I'm loving the Mk Iv as well. Already given up on Canon's raw processor and will shoot the dreaded jpg until Adobe comes through. Like getting a new toy for Christmas but no batteries.


----------



## LDS (Sep 16, 2016)

dilbert said:


> Essentially various vendors want to retain control over the raw file format used by their camera.
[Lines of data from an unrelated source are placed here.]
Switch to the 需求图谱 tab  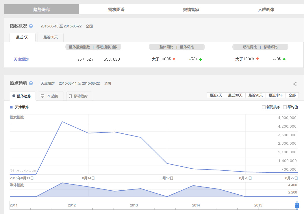[116, 10]
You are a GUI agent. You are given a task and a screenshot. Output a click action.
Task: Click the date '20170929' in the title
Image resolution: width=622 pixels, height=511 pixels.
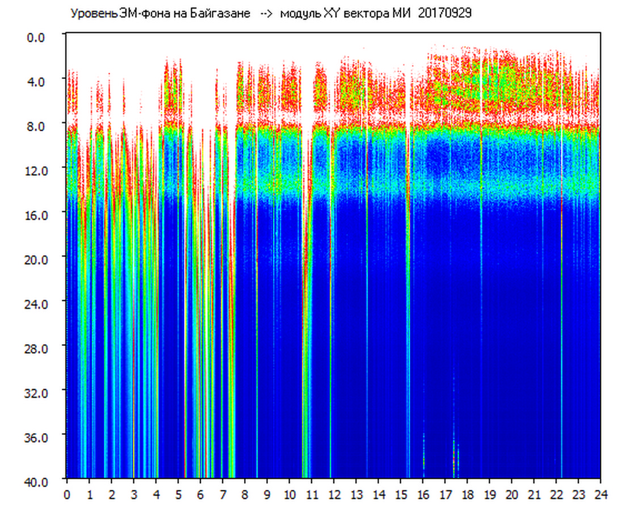444,14
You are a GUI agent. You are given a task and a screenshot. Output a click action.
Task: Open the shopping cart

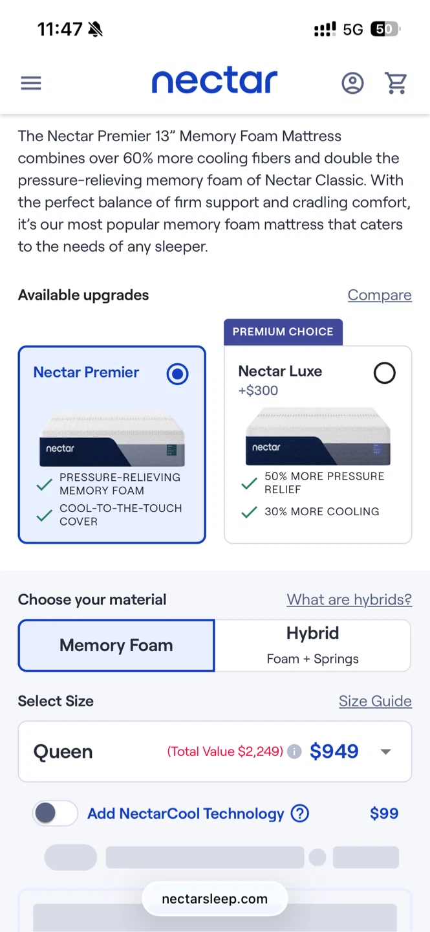(396, 83)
Sometimes, with some reasons. If you're going to introduce a new feature that requires a new RAW format, and have to ask Adobe to update the DNG standards for that, it will open your plans to competitors too.


----------



## XL+ (Sep 16, 2016)

Hello!
I´m new here. I received my 5D MK IV yesterday, but the Canon DPP software does not work properly and denies the files from my Cam as corrupt.
Any other suggestion, how I can see my shots? 
Lightroom is not able to handle these files too.

Thank you very much
Wilfried


----------



## scottkinfw (Sep 16, 2016)

XL+ said:


> Hello!
> I´m new here. I received my 5D MK IV yesterday, but the Canon DPP software does not work properly and denies the files from my Cam as corrupt.
> Any other suggestion, how I can see my shots?
> Lightroom is not able to handle these files too.
> ...



Welcome XL+

My first thought would be do delete the files and reinstall. You may want to go to the Canon site and install it from there, that way, you know you have the latest version.

Good luck.

Scott


----------



## XL+ (Sep 17, 2016)

scottkinfw said:


> XL+ said:
> 
> 
> > Hello!
> ...



Thank you for answering. No chance to get it running. On two different computers. I wrote to Canon support. Maybe they can help me. I downloaded the version from Canon too.


----------



## GMCPhotographics (Sep 17, 2016)

privatebydesign said:


> unfocused said:
> 
> 
> > scottkinfw said:
> ...



After the 5DmkIII...I was done being an early adopter. I did it with the 300D, 20D, 40D, 5D, 7D, 5DII and 5DIII....and I was sick of paying through the nose only to see the price fall after 6 months...while waiting for adobe to release a new version of Photoshop & Lightroom to get Raw support. For me it wasn't the cost of the upgrade, it was the painful wait. Now, I don't buy a camera until it's fully supported in Lightroom, which can take between 3-6 months.


----------



## scottkinfw (Sep 17, 2016)

GMCPhotographics said:


> privatebydesign said:
> 
> 
> > unfocused said:
> ...



Hey GMC

Wherever possible, I'm with you. I too was an early adopter, however sometimes previously unknown bugs show up and the issue of unsupported raw are issues. Of course, after about 6 months prices drop. So now I just hang back and avoid the impulse to jump right in. In this case, I needed a new camera for a big trip and the 5DIV didn't drop until after I got back. It is a PIA.
sek


----------



## antonrod (Sep 18, 2016)

Thought I'd let you know that Phase one have released a beta of capture one, 9.3.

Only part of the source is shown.